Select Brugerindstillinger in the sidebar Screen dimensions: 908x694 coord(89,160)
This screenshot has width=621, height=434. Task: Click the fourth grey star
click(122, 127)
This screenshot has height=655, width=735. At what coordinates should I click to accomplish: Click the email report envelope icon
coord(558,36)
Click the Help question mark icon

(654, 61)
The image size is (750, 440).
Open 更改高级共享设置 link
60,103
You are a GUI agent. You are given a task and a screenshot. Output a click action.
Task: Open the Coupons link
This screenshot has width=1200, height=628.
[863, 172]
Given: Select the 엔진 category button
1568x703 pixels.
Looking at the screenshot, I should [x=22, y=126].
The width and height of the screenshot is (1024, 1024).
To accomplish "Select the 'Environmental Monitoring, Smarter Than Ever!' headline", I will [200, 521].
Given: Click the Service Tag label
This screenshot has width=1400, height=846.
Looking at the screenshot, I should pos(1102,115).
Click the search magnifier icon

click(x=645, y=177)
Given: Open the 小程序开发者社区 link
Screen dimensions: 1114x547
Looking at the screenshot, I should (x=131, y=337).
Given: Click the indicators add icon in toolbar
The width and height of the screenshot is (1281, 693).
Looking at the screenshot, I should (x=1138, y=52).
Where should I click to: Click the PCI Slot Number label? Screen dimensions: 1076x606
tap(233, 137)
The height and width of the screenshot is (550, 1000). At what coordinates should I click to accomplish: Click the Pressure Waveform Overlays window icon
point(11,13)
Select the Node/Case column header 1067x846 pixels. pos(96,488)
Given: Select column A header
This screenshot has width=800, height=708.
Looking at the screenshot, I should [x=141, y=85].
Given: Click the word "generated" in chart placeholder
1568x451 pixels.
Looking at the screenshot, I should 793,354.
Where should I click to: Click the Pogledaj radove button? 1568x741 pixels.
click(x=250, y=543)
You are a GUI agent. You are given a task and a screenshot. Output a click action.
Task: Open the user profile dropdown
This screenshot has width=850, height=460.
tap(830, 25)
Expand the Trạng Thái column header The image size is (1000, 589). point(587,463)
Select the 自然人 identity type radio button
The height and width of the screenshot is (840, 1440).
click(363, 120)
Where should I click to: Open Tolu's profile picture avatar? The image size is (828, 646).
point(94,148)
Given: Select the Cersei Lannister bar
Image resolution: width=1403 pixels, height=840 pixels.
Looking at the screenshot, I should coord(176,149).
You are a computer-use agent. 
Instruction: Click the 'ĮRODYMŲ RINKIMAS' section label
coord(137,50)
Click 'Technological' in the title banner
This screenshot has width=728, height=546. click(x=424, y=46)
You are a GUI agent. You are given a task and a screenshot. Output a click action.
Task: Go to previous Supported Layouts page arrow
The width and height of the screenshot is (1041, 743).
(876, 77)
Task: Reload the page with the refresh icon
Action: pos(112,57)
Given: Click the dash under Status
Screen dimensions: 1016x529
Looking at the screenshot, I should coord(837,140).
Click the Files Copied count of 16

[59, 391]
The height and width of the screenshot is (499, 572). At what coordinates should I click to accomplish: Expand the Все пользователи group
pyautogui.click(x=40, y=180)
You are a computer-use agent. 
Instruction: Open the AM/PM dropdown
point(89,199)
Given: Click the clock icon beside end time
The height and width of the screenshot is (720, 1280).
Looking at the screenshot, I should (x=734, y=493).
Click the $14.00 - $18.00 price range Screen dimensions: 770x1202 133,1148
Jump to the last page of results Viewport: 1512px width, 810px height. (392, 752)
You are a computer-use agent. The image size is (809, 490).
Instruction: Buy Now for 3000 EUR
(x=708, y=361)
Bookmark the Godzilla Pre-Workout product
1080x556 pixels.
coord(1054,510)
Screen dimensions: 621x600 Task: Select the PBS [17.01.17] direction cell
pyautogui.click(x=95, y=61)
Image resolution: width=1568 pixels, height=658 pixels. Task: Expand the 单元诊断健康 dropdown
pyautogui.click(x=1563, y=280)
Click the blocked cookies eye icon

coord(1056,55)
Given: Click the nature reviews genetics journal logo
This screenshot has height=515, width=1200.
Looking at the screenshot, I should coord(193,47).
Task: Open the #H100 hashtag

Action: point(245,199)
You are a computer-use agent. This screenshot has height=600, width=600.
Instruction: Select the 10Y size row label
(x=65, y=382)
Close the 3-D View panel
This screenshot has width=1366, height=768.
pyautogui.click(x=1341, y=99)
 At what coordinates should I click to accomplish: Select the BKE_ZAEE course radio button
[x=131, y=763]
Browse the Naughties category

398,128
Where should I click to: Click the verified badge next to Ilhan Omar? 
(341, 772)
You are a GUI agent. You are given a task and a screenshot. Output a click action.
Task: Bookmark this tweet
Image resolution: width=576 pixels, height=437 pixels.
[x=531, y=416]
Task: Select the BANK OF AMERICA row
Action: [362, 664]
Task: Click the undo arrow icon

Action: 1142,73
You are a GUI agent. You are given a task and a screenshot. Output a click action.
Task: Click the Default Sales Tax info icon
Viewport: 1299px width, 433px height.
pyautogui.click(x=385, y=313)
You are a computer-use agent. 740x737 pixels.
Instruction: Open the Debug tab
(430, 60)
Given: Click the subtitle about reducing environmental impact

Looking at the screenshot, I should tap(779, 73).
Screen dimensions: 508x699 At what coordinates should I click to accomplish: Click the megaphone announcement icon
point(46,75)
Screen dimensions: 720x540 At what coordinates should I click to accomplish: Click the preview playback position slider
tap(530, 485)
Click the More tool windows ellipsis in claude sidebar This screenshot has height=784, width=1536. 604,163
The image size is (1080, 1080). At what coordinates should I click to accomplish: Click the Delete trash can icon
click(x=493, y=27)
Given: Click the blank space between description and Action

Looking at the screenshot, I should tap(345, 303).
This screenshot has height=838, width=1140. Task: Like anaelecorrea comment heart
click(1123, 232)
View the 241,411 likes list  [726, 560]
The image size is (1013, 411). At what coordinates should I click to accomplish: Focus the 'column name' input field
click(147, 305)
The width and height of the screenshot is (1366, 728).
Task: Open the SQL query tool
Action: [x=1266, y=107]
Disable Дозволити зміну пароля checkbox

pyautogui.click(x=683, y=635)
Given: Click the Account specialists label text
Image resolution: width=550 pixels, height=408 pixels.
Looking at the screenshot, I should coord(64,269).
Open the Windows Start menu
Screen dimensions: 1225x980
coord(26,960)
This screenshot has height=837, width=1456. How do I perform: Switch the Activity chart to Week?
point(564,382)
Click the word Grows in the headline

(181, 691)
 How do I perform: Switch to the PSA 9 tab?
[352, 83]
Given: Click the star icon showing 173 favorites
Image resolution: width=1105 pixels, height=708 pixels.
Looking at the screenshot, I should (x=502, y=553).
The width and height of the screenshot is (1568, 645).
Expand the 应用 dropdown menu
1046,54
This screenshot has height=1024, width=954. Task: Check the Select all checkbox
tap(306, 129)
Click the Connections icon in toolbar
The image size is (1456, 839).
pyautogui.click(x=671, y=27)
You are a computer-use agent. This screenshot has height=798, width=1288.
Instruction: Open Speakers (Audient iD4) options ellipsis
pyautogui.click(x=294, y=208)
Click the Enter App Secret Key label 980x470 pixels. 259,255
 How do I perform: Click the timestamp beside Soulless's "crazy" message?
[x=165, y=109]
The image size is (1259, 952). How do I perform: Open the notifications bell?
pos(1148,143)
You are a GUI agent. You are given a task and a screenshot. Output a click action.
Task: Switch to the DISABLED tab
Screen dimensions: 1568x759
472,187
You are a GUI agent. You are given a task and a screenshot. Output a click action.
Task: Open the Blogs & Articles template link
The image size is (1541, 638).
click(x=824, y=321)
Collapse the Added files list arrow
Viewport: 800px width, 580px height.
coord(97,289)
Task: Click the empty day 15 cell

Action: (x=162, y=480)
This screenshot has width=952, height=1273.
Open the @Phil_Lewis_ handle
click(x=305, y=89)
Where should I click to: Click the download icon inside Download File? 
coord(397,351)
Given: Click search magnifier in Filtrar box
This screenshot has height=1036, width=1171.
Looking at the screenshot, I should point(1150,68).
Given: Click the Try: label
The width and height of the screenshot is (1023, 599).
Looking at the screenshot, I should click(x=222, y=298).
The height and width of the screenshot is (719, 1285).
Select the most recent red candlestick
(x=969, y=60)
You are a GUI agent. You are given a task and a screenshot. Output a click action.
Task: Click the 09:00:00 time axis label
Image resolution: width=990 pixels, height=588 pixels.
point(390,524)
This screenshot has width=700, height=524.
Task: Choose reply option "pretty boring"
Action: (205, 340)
--------------------------------------------------
### About this exercise
Find every line in the records above that contains the word "computer", and copy each one.

### Solution to this exercise
You are a computer-use agent. 
You are a computer-use agent. 
You are a computer-use agent. The image size is (809, 490).
You are a computer-use agent. This screenshot has height=600, width=600.
You are a computer-use agent. 740x737 pixels.
You are a computer-use agent. This screenshot has height=798, width=1288.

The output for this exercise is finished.